Lihat ke Halaman Asli

Susy Haryawan

TERVERIFIKASI

biasa saja htttps://susyharyawan.com

Di Antara Prabowo-Anies, Prabowo-AHY, atau Anies-AHY

Diperbarui: 8 Juli 2018   09:02

Kompasiana adalah platform blog. Konten ini menjadi tanggung jawab bloger dan tidak mewakili pandangan redaksi Kompas.

nasional.kompas.com

Prabowo-Anies, Prabowo-AHY, atau Anies-AHY, masih sangat mungkin, meski waktu sudah sangat mendesak, namun belum ada titik temu dan titik terang. Semua masih berkutat pada kepentingan dan keingininan jangka pendek ataupun panjang. Partai pengusung dan pendukung pun mempunyai kepentingan masing-masing dan nampaknya susah menemukan titik temu yang sama-sama menguntungkan.

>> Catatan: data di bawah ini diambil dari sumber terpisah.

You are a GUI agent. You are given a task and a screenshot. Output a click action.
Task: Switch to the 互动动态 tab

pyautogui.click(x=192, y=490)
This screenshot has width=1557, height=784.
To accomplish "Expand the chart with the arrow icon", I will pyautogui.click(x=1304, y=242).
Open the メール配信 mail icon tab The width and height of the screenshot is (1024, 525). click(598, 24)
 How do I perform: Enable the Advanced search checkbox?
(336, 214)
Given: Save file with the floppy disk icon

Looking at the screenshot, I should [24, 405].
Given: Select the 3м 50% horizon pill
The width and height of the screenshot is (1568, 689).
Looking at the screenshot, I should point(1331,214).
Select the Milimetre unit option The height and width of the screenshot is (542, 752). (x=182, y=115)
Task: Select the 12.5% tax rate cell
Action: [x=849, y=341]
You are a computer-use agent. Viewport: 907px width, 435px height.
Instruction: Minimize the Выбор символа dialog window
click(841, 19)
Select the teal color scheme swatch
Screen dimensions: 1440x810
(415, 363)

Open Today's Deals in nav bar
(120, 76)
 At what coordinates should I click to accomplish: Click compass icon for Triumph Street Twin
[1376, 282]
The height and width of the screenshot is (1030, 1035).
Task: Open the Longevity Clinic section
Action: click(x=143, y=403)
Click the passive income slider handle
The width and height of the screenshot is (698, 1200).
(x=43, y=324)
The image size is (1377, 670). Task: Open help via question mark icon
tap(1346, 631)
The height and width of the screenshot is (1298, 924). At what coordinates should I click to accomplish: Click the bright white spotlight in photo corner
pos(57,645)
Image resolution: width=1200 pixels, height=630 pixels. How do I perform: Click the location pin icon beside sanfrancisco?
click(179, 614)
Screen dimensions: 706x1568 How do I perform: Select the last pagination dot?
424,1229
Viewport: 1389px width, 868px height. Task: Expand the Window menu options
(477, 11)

Prabowo-Anies, sangat mungkin dan terbuka dengan minus Demokrat nampaknya. Posisi koalisi yang sangat mungkin Gerindra, PAN, dan PKS masih cukup terbuka dan mungkin. Masalah pada PKS dan PAN yang tentu saja menunggu mau dapat apa, padahal tentu banyak yang paham kalau mereka pun ngebet posisi RI-2. PKS dengan sembilan nama, PAN pun empat nama bahkan capres bukan semata wapres. Sangat rumit, meskipun bisa saja.

Prabowo-AHY, sangat terbuka  ketika Demokrat mau memaksakan kehendak berkoalisi, mereka berdua pun bisa. Soal suara bisa menjadi jaminan majunya dua nama. Masalah adalah apa iya, dua militer bersama dan bisa diterima pemilih. Sangat mungkin pemilih pergi karena sentimen negatif dunia militer berpolitik masih cukup kuat. Ingat keduanya, jika satu saja masih bisa diterima, ingat SBY, pun Prabowo, Wiranto, pun pernah berkontestasi, bahkan SBY bisa menang dua periode.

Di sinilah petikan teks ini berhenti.